Suivre les voies de Dieu, c’est très bien, mais cela ne suf­fit pas. Il faut encore nous trou­ver à chaque ins­tant de notre vie à l’endroit pré­cis où Dieu nous veut. Après la résur­rec­tion, la pré­sence phy­sique du Christ res­sus­ci­té se limi­te­ra à quelques épi­sodes aus­si brefs qu’espacés. Pierre, le pre­mier Vicaire du Christ, sau­ra mener son trou­peau. Être à sa place, c’est comme la recon­nais­sance concrète de la pré­sence conti­nuelle mais invi­sible du Seigneur. Ils vont en Galilée. Pourquoi ? Parce que c’est là-​bas que les attend le Seigneur… où, quand, com­ment, ce ne sont que des détails pour ceux que cette pré­sence conforte. Ils sont à leur place, ils font la volon­té de Dieu.

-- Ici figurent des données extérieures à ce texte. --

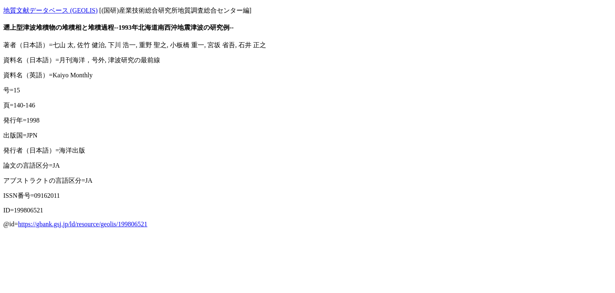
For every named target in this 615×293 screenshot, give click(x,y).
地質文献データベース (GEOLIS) (50, 10)
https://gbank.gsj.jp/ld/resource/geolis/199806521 (82, 224)
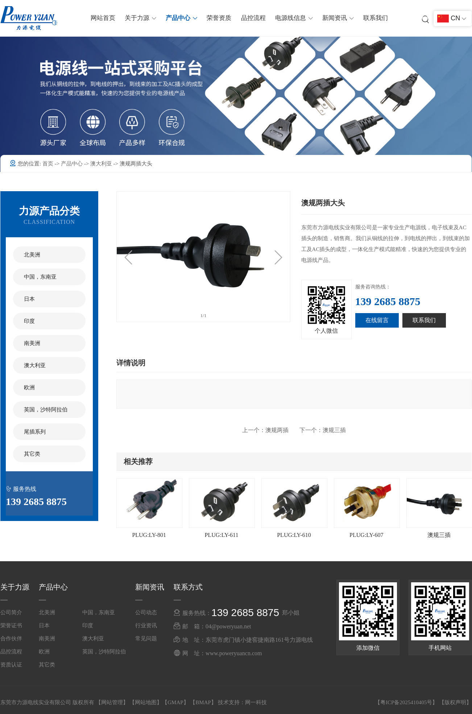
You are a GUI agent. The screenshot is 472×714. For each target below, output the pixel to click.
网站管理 (112, 702)
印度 (29, 321)
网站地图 (146, 702)
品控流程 (253, 18)
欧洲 (29, 387)
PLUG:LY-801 (149, 535)
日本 (29, 299)
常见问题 (146, 638)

Le Bon Dieu a des des­seins sur cha­cun de nous qui portent nous seule­ment sur l’ensemble mais encore sur les moindres détails de notre vie. Il suf­fit de regar­der à nou­veau la scène de notre évan­gile. La ren­contre est pré­cise, tous ces hommes sont à l’heure, cette ren­contre d’un ins­tant, un len­de­main, est une ren­contre éter­nelle. Cette réa­li­té divine est encore plus sur­pre­nante avec l’épisode de la sama­ri­taine… nous voyons le Christ suivre la route qui conduit de Judée en Galilée ; l’étape l’avait ame­né dans une ville de Samarie, nom­mée Sichar, près du puits de Jacob… Si Jacob n’avait pas creu­ser ce puits, Notre Seigneur n’aurait pu s’y repo­ser au moment même où cette femme venait cher­cher de l’eau. Notre Seigneur a sui­vi la voie com­mune, celle que tout le monde emprun­tait… quelle bana­li­té ! mais grâce à la pré­ci­sion de son obéis­sance, il arrive au puits de Jacob, exac­te­ment à cette heure de midi, déter­mi­née par Dieu de toute éter­ni­té pour cette ren­contre bénie, qui devait assu­rer le salut de tant d’âmes… rien n’est lais­sé au hasard, rien n’échappe à Dieu.

Le qua­trième évan­gile est l’œuvre de vieillesse d’un homme qui a trou­vé la sagesse. Son regard n’est pas tant le témoin de gestes inédits du Christ, mais du repos que trouve l’âme qui a trou­vé le Christ, qui suit ses sen­tiers, qui fait sa volon­té, qui est à sa place.